I cannot even begin to imagine how awful this must be for her parents (who I gather came here from Ireland once they heard their daughter was missing), and her wider family and friends.  Ms Buckley is another young woman who was simply enjoying herself at a nightclub before she went missing, who will now never again have the chance to smile at someone taking her photo by a loch, as she does in the photo here.

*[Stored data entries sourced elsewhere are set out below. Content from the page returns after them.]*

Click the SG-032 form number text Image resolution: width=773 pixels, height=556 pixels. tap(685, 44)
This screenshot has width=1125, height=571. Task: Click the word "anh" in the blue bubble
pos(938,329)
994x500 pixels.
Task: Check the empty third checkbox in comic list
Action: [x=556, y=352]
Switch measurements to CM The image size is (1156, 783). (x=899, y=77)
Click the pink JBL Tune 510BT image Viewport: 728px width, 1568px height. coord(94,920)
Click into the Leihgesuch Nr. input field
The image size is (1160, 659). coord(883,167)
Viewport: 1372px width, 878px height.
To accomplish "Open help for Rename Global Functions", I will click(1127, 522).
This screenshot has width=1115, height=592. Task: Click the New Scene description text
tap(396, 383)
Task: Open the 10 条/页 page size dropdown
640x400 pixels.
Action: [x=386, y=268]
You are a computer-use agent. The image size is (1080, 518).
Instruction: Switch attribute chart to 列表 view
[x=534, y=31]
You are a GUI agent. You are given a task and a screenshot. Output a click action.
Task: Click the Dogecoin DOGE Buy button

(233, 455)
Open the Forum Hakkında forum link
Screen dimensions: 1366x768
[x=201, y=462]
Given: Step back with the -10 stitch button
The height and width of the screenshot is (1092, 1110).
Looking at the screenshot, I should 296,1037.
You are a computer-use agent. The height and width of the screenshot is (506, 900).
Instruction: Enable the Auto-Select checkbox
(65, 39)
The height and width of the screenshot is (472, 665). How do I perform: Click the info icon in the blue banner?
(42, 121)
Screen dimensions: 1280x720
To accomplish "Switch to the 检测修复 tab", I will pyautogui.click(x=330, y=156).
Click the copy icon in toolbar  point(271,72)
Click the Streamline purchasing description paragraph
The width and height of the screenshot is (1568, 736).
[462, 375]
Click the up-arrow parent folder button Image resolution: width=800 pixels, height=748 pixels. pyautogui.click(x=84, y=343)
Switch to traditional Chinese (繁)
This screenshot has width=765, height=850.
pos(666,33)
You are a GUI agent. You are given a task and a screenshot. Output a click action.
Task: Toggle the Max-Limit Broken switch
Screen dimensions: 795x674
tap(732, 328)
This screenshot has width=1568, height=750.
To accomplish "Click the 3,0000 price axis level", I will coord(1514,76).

Her murder is not a solitary episode.  Men’s violence against women is of a magnitude that if the newspapers actually reported it, it would, I am sure, elicit such outrage that action would be taken.  Some statistics for Scotland, which only has a population of 5.3 million (UK and global figures also available, all referenced):

  • A domestic violence incident is recorded every 10 minutes in Scotland with 53,681 incidents reported in 2008-9.
  • In 2011-12 Crimes of rape increased by 13% to 1,274.
  • There were over 7000 reports of sexual offences in 2011-12.
  • 26% of Scots surveyed in 2007 thought that a woman bore some responsibility for being raped if she wore revealing clothing.
  • The number of reported domestic violence incidents steadily increase each year.
  • In 2011-12, 81% of recorded domestic abuse incidents were violence against a woman committed by a man.
  • 1 in 3 teenage girls in a relationship, suffer an unwanted sexual act.
  • At least 1 in 5 women in Scotland will experience domestic violence in their lifetime.
  • In a 2005 study of young people’s attitudes, 1 in 5 young men believe that women often ’provoke violence’.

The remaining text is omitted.